When I started to use Google Wave (less than a week ago) I felt like I was using a glorified chat. But once we started the collaboration writing, it worked more like a face-to-face conversation than a cramped thread of aimless thoughts. What is shown below is an edited version so the real interaction went a bit more chaotically – the original colored thread looked like a piece of lego building rather than layered conversation we see here. But I believe we did generate a coherent piece of thought.

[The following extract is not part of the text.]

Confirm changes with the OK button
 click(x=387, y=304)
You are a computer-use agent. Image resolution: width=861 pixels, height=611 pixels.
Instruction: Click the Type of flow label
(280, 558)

So, is Wave an effective tool for collaboration? Yes. And probably not only for collaboration. We could express ourselves freely without getting derailed from the topic. And the result I believe is greater than the sum of our individual thoughts. Both of us found interesting and refreshing perspectives in each other. Of course, proper initiative (Lauren) and mutual respect made the process successful but what made Wave special was that it stayed in the background all the time, never interrupting the writing process. Google Wave might be a revolutionary tool but no matter how big its potential is, it is still a tool that helps us do what we want. It was an extremely useful, transparent helping hand. I am glad Google and its engineers understand this point well (as opposed to… let’s say MacroHard).

The transcript:

Conversation color-coded as follows:

  • Collaboration was not “required” as part of the assignment – Did you collaborate with anyone else on the team? Whether you did or not, why?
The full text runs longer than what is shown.